The press did their usual lazy job and simply called it S.H.C. The truth is no one knew where Joel disappeared to. Crazy theories spread through the neighborhood like fleas on a cat. Yes, he'd just been jilted at the altar. Yes, the woodland lodge he called home had been abandoned with the door ajar and Kenny Rogers playing.

But the best that Ford County Sheriff's Department could come up with when they found a just a pair of glasses and some smoking hiking boots? Well it had to be Spontaneous Human Combustion, didn't it?

Street Justice
By Wayne Zurl
Jamal Willie Walker raped and murdered a six-year-old girl.
We traced him to a tenement in Brownsville.
I kicked in the door and my partner covered the room. As it swung open, Walker grabbed an automatic from the dinette table.
“Two against one,” I said. “No matter what you’re dead.”
“Whoa, Man. No trouble here.”
He raised his hands, still holding the pistol. Light reflected from his eyeglasses.
“Paul,” I said, “Go outside. Make sure those uniforms cover the fire escape. The window’s open.”
“Close the door.”
Fifteen seconds later. “You burned that girl with a cigarette. Sayonara, sport.”

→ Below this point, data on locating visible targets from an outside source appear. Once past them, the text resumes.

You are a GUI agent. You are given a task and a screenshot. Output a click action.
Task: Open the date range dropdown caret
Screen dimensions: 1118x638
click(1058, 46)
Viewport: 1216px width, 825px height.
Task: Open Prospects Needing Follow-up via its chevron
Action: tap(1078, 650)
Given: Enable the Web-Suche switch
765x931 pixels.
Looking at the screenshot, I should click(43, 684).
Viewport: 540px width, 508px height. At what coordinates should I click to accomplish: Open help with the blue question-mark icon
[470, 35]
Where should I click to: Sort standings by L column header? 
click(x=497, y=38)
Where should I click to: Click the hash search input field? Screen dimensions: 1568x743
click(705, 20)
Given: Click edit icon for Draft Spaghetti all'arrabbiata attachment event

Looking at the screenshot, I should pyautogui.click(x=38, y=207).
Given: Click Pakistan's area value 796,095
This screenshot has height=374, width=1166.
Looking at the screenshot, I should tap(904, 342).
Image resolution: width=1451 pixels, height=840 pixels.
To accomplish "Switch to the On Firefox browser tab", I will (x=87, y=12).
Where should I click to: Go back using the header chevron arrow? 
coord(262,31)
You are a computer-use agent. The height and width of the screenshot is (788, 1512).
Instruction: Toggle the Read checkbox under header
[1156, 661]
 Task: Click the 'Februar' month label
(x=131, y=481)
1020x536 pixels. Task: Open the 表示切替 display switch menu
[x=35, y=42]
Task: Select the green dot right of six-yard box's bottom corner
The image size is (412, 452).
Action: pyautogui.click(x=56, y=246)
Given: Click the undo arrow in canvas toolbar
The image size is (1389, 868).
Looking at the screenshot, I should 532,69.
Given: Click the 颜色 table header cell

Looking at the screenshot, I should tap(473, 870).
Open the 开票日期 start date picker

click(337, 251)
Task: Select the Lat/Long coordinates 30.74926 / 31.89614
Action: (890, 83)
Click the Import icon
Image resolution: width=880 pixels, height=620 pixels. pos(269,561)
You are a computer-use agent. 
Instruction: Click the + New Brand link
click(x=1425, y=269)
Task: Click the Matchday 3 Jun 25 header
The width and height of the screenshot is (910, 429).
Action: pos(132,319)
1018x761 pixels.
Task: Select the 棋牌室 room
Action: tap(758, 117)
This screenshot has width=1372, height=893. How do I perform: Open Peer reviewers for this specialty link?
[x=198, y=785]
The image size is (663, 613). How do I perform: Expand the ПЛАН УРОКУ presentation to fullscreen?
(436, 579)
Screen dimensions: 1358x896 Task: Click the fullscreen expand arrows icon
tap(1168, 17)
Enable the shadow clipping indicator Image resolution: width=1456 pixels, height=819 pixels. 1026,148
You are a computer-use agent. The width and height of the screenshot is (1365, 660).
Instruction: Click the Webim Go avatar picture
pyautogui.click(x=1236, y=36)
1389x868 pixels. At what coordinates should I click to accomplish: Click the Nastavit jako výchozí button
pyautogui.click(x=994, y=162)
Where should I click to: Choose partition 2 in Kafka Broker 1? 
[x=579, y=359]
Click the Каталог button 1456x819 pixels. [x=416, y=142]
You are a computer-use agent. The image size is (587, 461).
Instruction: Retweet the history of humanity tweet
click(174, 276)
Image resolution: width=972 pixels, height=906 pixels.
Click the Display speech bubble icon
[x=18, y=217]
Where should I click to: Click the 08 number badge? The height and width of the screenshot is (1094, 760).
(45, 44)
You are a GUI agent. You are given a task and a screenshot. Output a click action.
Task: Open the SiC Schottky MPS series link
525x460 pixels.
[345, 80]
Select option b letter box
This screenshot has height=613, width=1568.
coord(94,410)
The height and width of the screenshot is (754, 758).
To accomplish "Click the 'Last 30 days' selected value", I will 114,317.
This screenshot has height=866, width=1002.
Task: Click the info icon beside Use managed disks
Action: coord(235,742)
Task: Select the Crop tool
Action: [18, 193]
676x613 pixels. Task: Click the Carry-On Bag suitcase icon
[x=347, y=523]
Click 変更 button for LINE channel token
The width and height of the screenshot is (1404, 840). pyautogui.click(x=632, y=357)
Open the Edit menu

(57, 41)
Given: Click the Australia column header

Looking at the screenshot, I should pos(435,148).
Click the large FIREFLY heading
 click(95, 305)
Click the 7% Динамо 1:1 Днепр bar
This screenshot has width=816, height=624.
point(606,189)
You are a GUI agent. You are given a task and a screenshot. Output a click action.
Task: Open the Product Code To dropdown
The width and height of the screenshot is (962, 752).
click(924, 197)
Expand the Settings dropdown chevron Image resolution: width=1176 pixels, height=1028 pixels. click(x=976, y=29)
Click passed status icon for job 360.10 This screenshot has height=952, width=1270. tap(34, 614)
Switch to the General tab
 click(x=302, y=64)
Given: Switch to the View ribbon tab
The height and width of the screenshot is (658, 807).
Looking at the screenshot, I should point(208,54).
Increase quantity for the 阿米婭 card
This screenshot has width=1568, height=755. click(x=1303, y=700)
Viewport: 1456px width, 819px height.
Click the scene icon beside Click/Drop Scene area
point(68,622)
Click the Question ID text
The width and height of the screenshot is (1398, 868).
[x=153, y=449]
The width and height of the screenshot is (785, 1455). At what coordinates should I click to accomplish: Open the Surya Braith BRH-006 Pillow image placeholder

Wayne Zurl writes the popular Sam Jenkins crime stories for Mind Wings Audio.

Brother’s Keeper
By Katt Dunsmore

Marty leaned on his shovel, shoved his glasses up on his forehead, and wiped his face with a sweat stained bandana. Looking around, he shoved the bandana into his back pocket and started to dig.
Later, Marty stood waist deep in the hole he’d dug.
“I think this is good enough,” he said, and climbed out of the hole. He stepped over to a nearby tree trunk, took off his glasses, and set them down.
A moment later, a shot rang out. There was a thud.
Marty began to fill in the hole. He hated cleaning up after his brother.

© Copyright 2013 Tonya D Dunsmore. All rights reserved.
Katt Dunsmore is a Native American short story author, and an illustrator. You can find her on facebook and twitter.

by Scott Dingley

I got old young.
Inheriting the farm after my folks died, I made my first trip back in years. By the edge of the corn field, I found my grandfather's eyeglasses in the dust.
The lenses dull, spidery.
I wrapped the wire arms around my ears.
Lost focus...
Visions: the man who wore these, bitter and violent; dad hiding out in the corn.
I hid too, ‘til dark. In the mirror, even with the eyeglasses discarded again, the old man stares back.
This happened yesterday. I been here ever since, never getting around to selling the place like I planned.

Scott Dingley is a London-based writer with a few novellas under his belt as well as some short fiction published by A Twist of Noir, Near to the Knuckle and 101 Fiction.


  1. I just read through all these--fun, fun, fun! Thanks for doing this, Jack

  2. Kaye: Even trees are mot exempt from the axemen, the taxmen and bastards who take you glasses and hold them just out of reach. Very cool, M'Dear.

    John R.: The ending is even sadder than the blast of the gun. But also much more human and in a way, caring. Thanks.

    Daz: I agree. The only thing it could have been. You gave me yet another chuckle, mate.

    Wayne: Just desserts served the only way they should be, stone cold. Very nice.

    Katt: Hard a rock against a shovel blade. That's Marty, always the helpful one.

    Scott: Desperate visions have a way of trapping the seers, don't they? The twist hit hard.